(Dataset entries)
•••
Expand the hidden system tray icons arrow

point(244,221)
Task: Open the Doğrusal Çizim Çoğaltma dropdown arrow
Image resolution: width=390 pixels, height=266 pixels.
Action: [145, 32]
•••
Your task is to reproduce all the data exactly as shown.

Expand the hidden system tray icons arrow

point(244,221)
Task: Open the Doğrusal Çizim Çoğaltma dropdown arrow
Image resolution: width=390 pixels, height=266 pixels.
Action: [145, 32]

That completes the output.